5. Op grond van het voorgaande dient de klacht op een onderdeel gegrond te worden verklaard. De Kamer acht geen termen aanwezig tot het opleggen van een maatregel over te gaan.

6. Op grond van het voorgaande wordt beslist als volgt.

BESLISSING

De Kamer voor gerechtsdeurwaarders:

-                     verklaart de klacht gegrond voor zover die ziet op het niet tijdig herkennen van het betalingsvoorstel;

-                     laat het opleggen van een maatregel achterwege;

-                     verklaart de klacht voor het overige ongegrond.

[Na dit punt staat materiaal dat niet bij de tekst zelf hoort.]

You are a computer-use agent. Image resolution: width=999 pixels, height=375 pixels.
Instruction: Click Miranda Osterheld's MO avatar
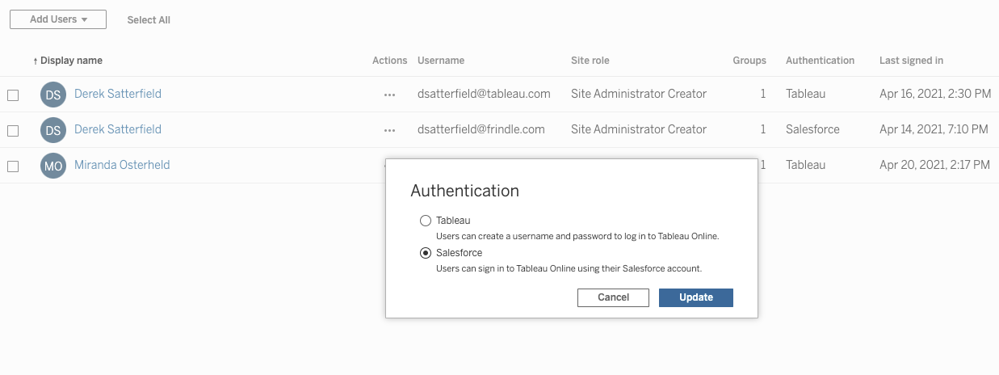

Aldus gegeven door mr. A.W.J. Ros, plaatsvervangend-voorzitter, mr. H.M. Patijn en N.J.M. Tijhuis (plaatsvervangend) leden en uitgesproken ter openbare terechtzitting van 6 mei 2009 in tegenwoordigheid van de secretaris.

Tegen deze beslissing kan binnen dertig dagen na dagtekening van verzending van het afschrift van de beslissing hoger beroep worden ingesteld bij het Gerechtshof te Amsterdam, Postbus 1312, 1000 BH Amsterdam.